_What the task requires_. Below are some records. Return exactly their lines from the one containing "Where should I click to: Click the circular" through the one containing "Click the Login", and drop the pictures.

_Data for the task_.
◆ ◆ ◆ ◆ ◆ ◆ ◆

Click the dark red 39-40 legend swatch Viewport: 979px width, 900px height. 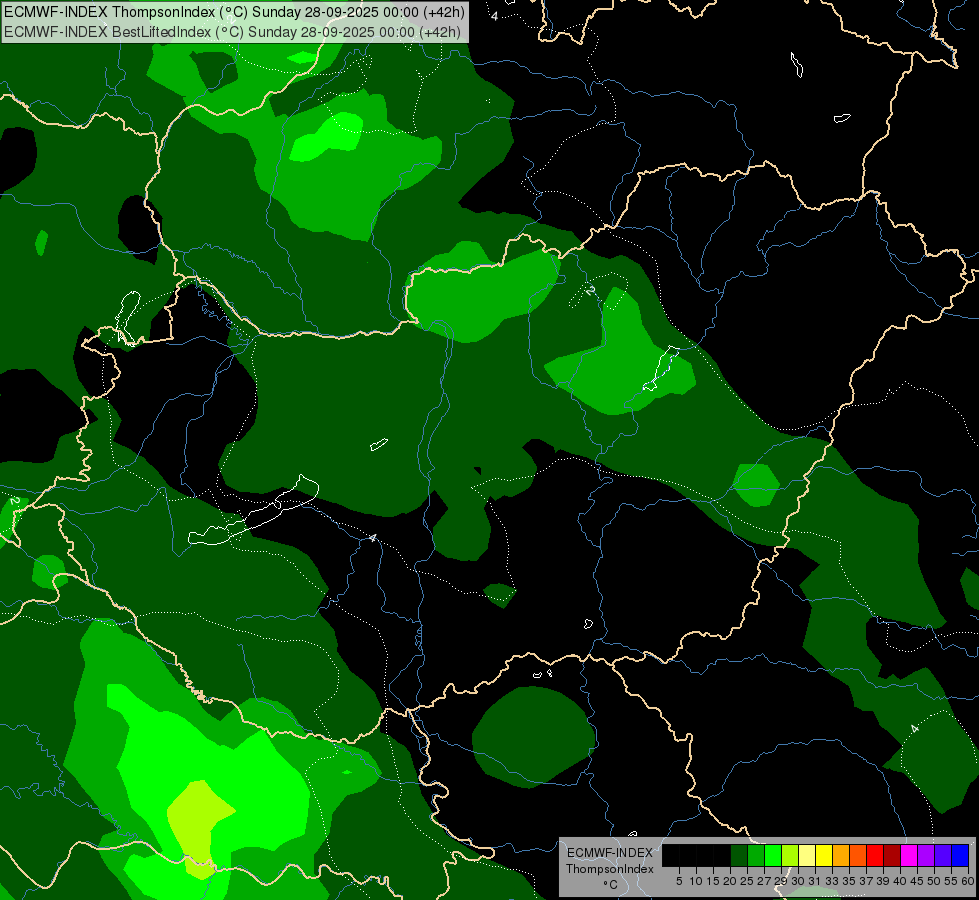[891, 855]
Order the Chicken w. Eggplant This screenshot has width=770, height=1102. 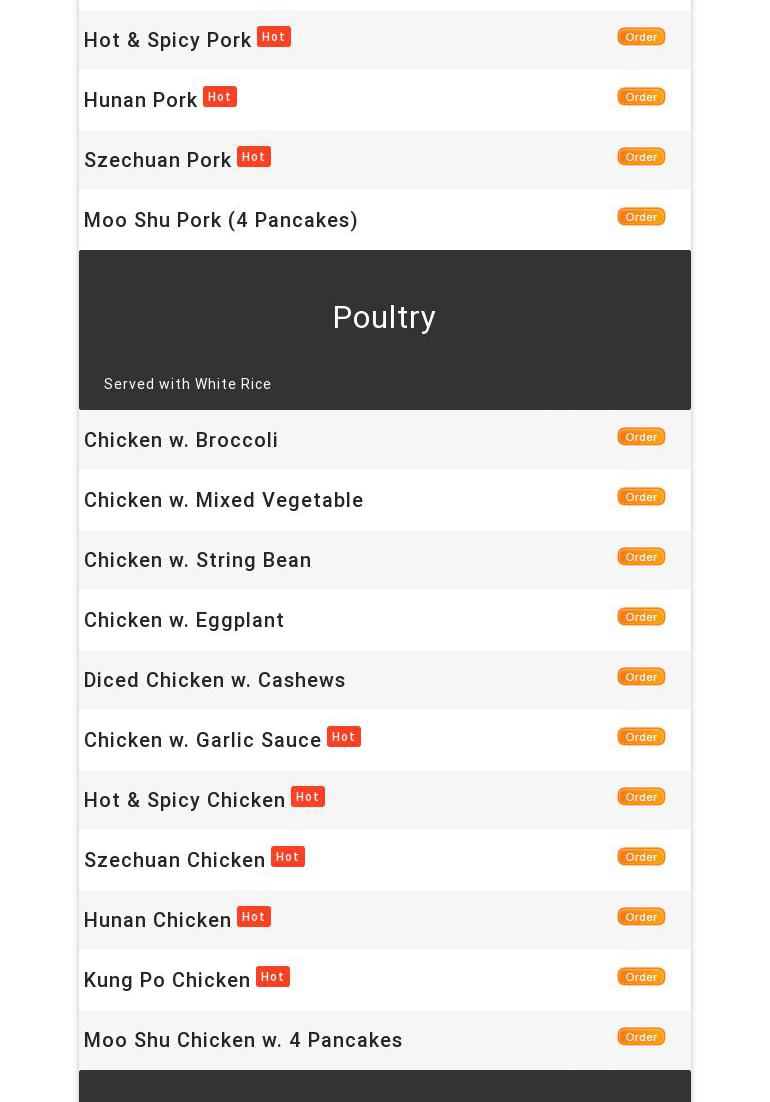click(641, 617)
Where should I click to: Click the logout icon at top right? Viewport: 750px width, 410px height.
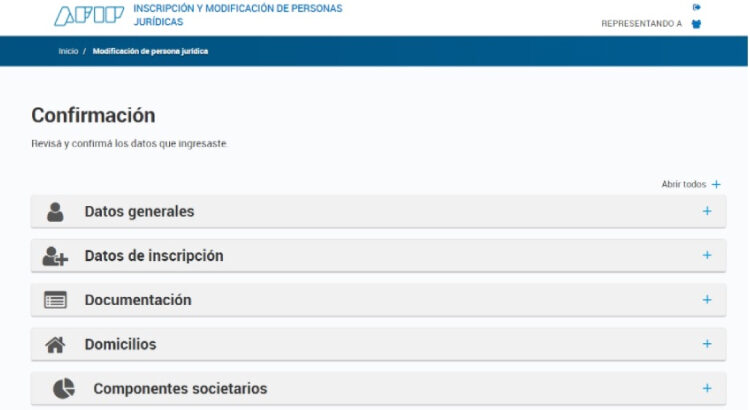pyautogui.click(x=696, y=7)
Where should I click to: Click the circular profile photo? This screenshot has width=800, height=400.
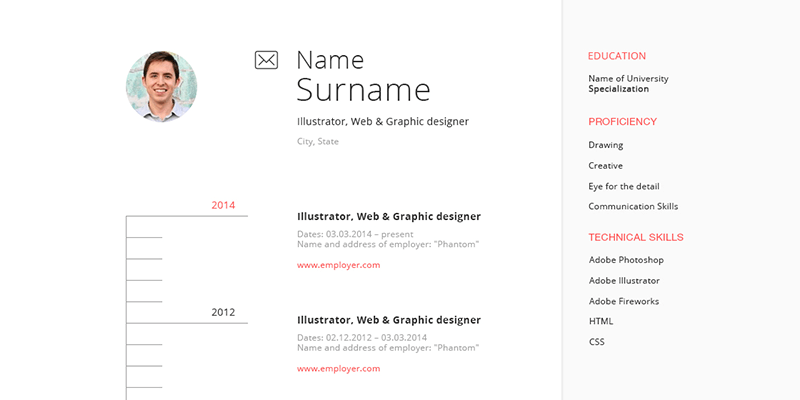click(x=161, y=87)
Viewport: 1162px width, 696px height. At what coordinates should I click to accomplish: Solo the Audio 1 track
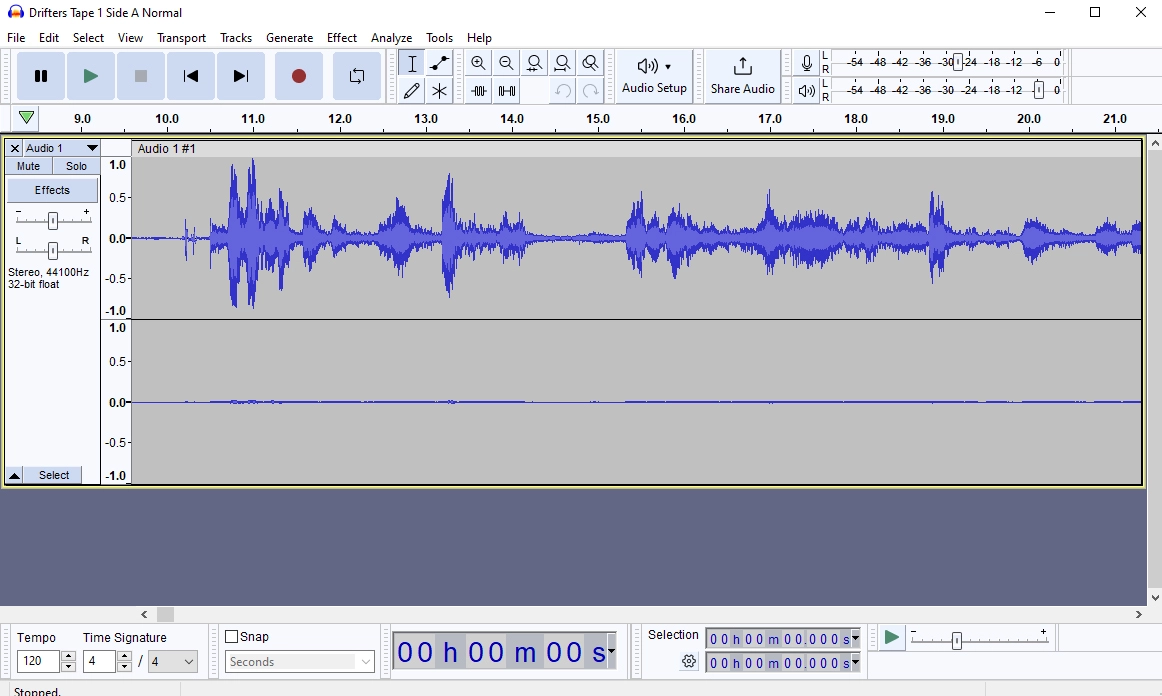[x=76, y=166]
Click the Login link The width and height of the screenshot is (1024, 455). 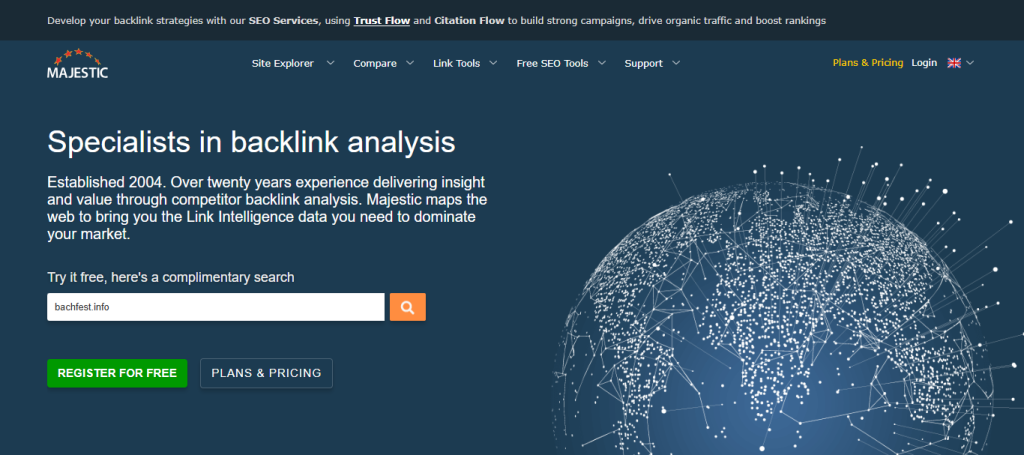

◆ ◆ ◆ ◆ ◆ ◆ ◆

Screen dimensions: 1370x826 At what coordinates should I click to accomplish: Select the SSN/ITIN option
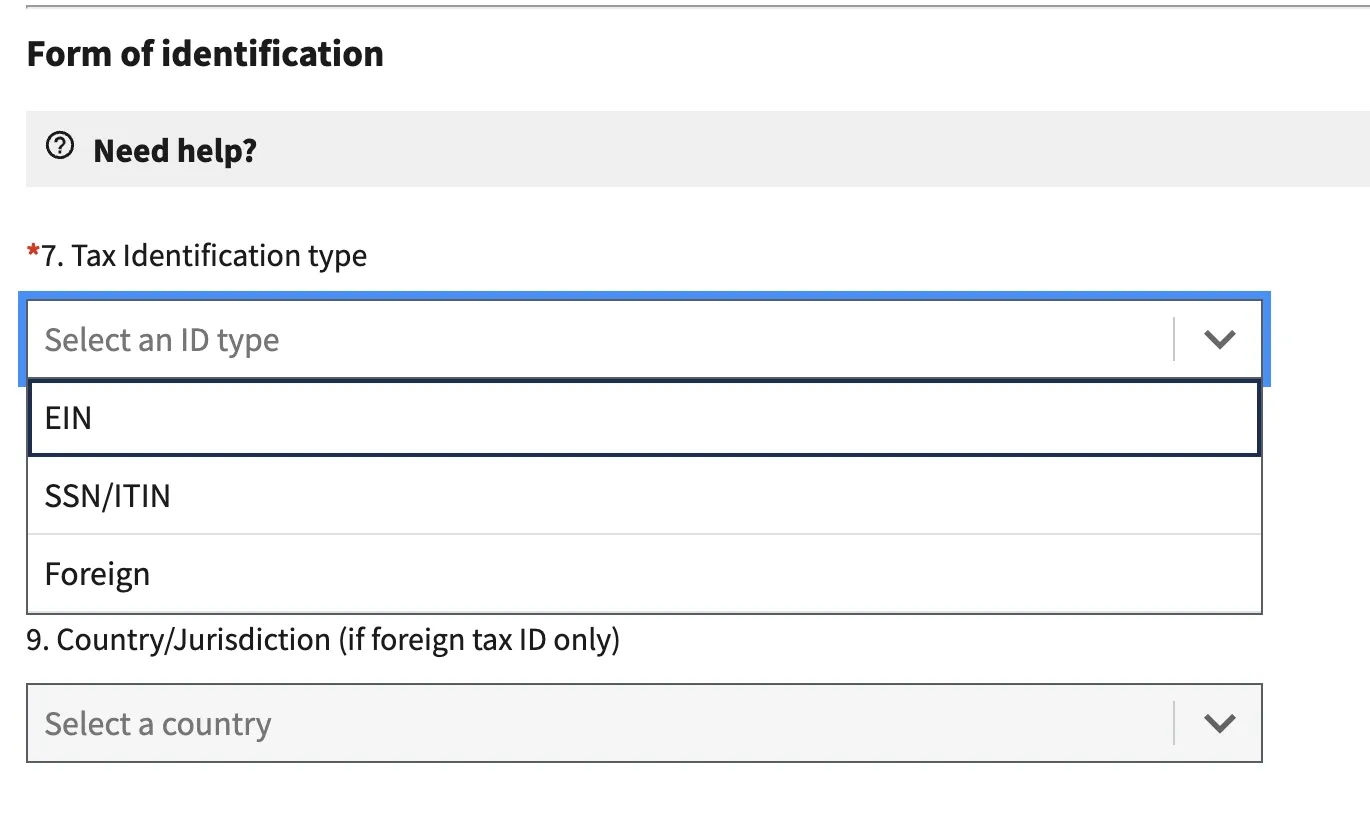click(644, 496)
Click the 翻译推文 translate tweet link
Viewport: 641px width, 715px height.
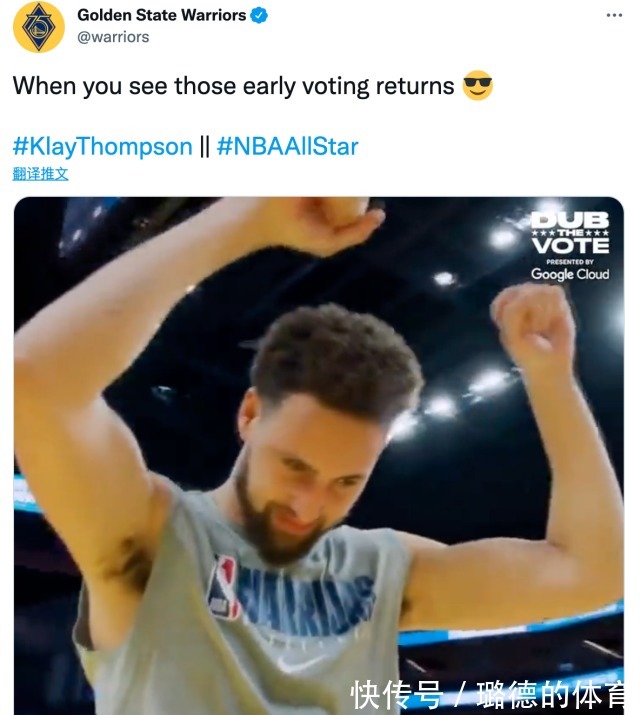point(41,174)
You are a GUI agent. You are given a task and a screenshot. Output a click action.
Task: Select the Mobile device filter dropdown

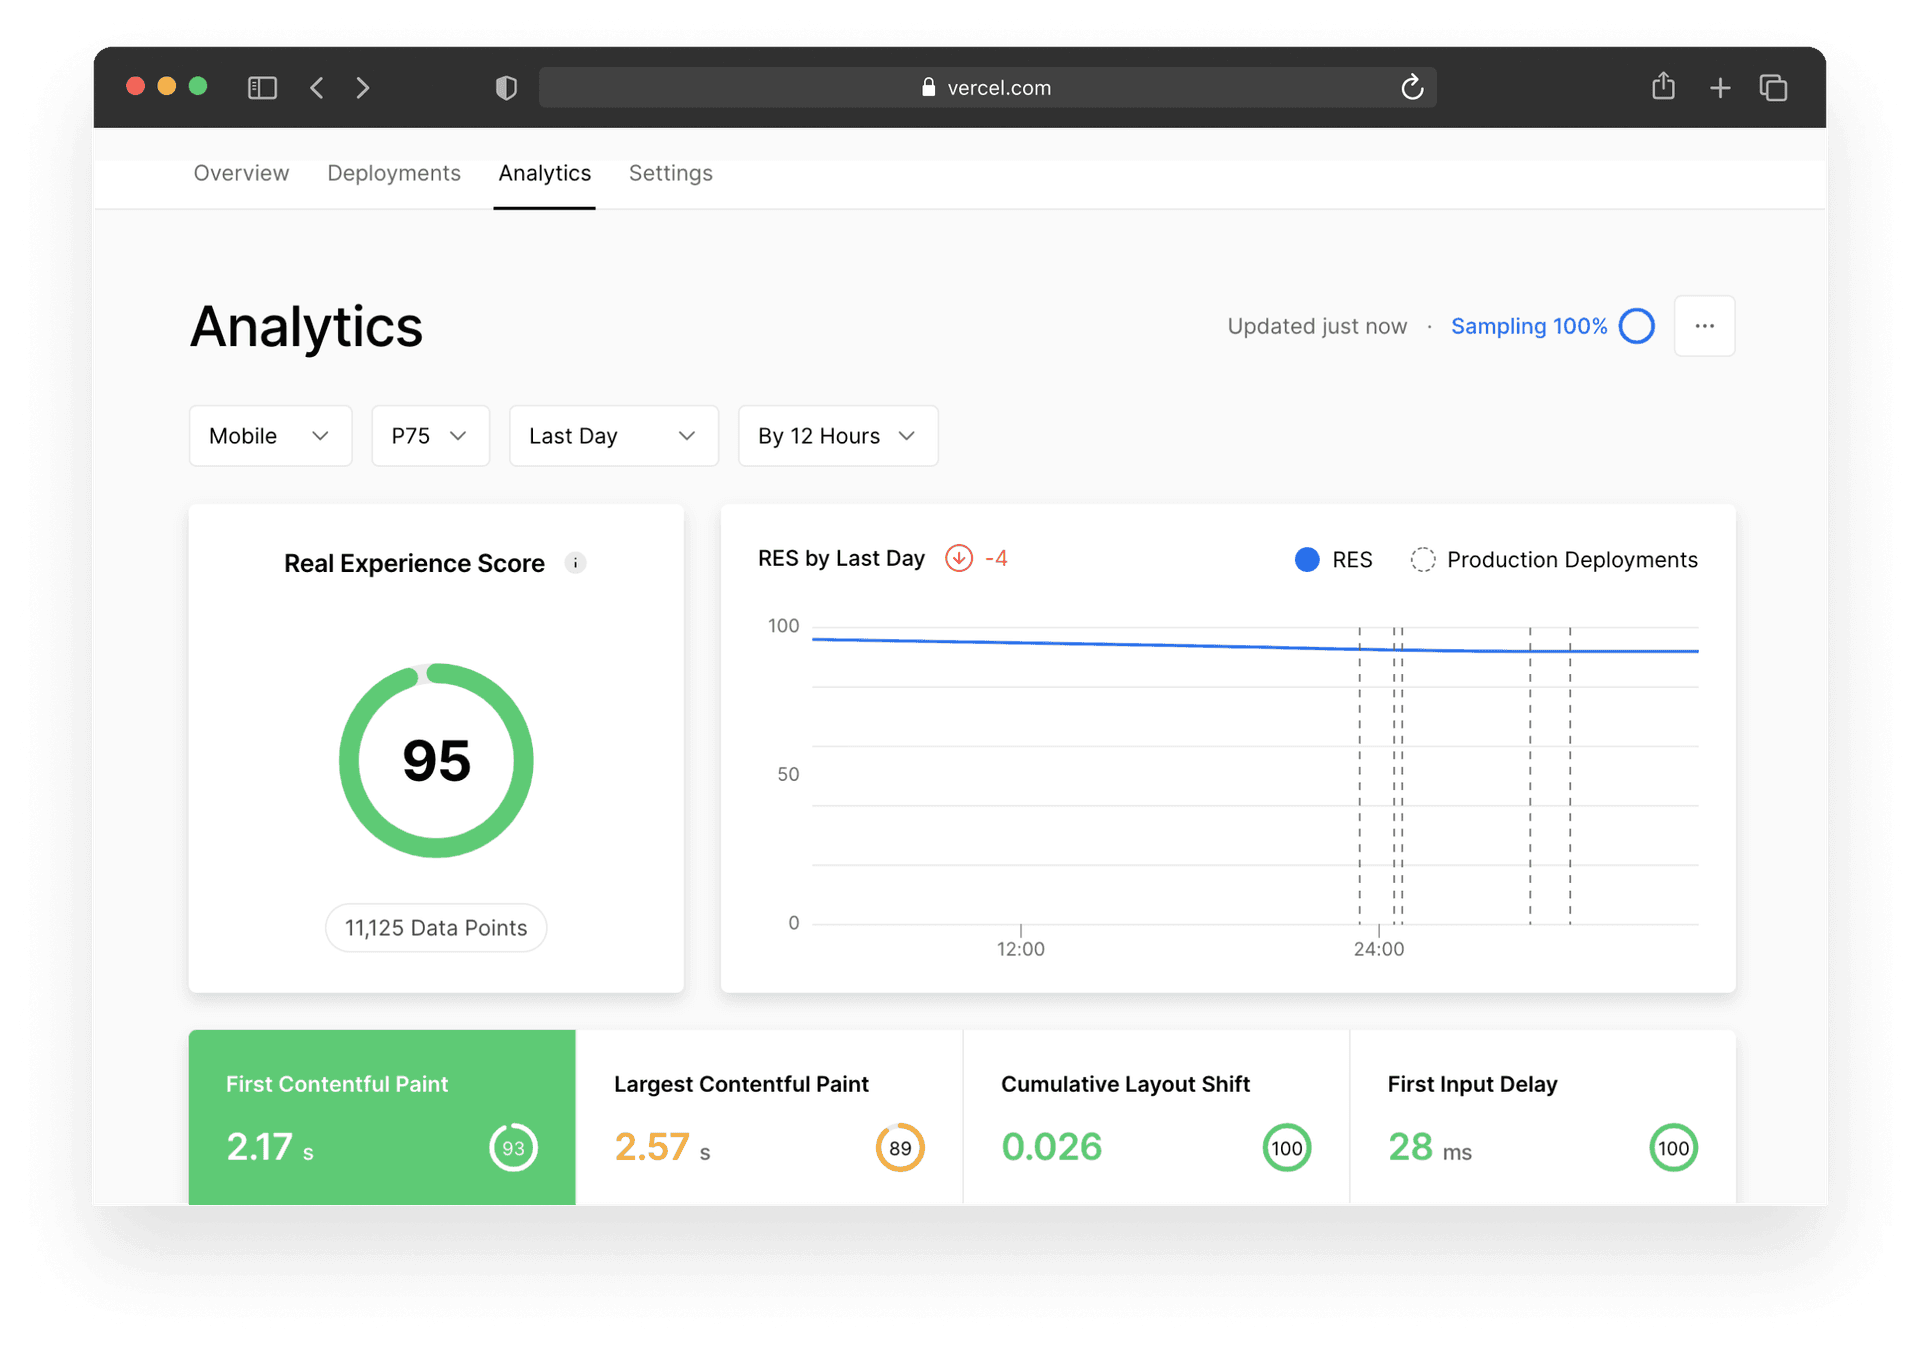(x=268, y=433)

◆ ◆ ◆ ◆ ◆ ◆ ◆

_Task output_.
Where should I click to: Click the circular profile photo? This screenshot has width=800, height=400.
click(x=161, y=87)
Viewport: 1162px width, 696px height. At what coordinates should I click to accomplish: Solo the Audio 1 track
[x=76, y=166]
Click the Login link The width and height of the screenshot is (1024, 455). 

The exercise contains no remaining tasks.